Teletrabajo transfronterizo y protección de datos personales
Resumo
O teletrabalho transfronteiriço consolidou-se como uma tendência global, impulsionado pela digitalização, pela pandemia da COVID-19 e pela procura de flexibilidade laboral. Embora traga benefícios em termos de produtividade, diversidade e inovação, também coloca desafios jurídicos complexos, especialmente no que diz respeito à proteção de dados pessoais. O Regulamento Geral sobre a Proteção de Dados (RGPD) da UE tem um âmbito extraterritorial que obriga mesmo as empresas não europeias a cumprir os seus requisitos quando tratam dados de residentes na UE. Isto afeta diretamente as organizações com funcionários ou clientes distribuídos globalmente.
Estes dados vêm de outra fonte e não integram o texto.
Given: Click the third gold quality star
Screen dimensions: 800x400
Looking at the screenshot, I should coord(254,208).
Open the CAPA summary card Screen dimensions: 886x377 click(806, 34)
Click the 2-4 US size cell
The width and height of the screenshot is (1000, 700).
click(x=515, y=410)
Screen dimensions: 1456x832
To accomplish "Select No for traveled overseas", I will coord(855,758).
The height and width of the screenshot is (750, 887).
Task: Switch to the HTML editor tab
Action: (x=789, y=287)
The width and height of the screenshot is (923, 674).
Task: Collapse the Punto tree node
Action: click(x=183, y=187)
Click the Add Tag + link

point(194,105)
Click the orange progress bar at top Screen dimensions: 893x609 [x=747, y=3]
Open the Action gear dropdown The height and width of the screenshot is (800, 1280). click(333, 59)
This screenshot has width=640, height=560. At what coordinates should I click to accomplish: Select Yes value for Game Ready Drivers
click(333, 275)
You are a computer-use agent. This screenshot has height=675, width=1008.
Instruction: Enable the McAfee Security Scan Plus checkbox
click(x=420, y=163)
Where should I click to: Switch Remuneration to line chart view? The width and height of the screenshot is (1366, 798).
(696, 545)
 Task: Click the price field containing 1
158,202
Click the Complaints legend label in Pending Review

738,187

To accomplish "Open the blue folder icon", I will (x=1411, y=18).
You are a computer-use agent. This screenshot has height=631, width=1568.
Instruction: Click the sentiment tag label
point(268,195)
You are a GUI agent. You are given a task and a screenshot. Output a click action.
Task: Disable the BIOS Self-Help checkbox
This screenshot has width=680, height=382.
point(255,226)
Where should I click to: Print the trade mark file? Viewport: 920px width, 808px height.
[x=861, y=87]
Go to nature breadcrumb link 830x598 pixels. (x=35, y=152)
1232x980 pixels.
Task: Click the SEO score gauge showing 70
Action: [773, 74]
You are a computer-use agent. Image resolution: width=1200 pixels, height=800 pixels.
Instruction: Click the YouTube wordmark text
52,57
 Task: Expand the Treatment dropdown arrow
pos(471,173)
Para legitimar as transferências internacionais de dados, o RGPD prevê mecanismos como decisões de adequação, cláusulas contratuais-tipo ou normas corporativas vinculativas. No entanto, a aplicação do RGPD pode ser limitada em países que não garantem um nível adequado de proteção, como a China ou a Rússia. Assim, as empresas multinacionais devem implementar programas de conformidade regulamentar sólidos e flexíveis, com auditorias, formação contínua e políticas de segurança claras. O trabalho sublinha a necessidade de uma abordagem colaborativa entre reguladores, empresas e operadores jurídicos para garantir um equilíbrio entre inovação, proteção da privacidade e operacionalidade global.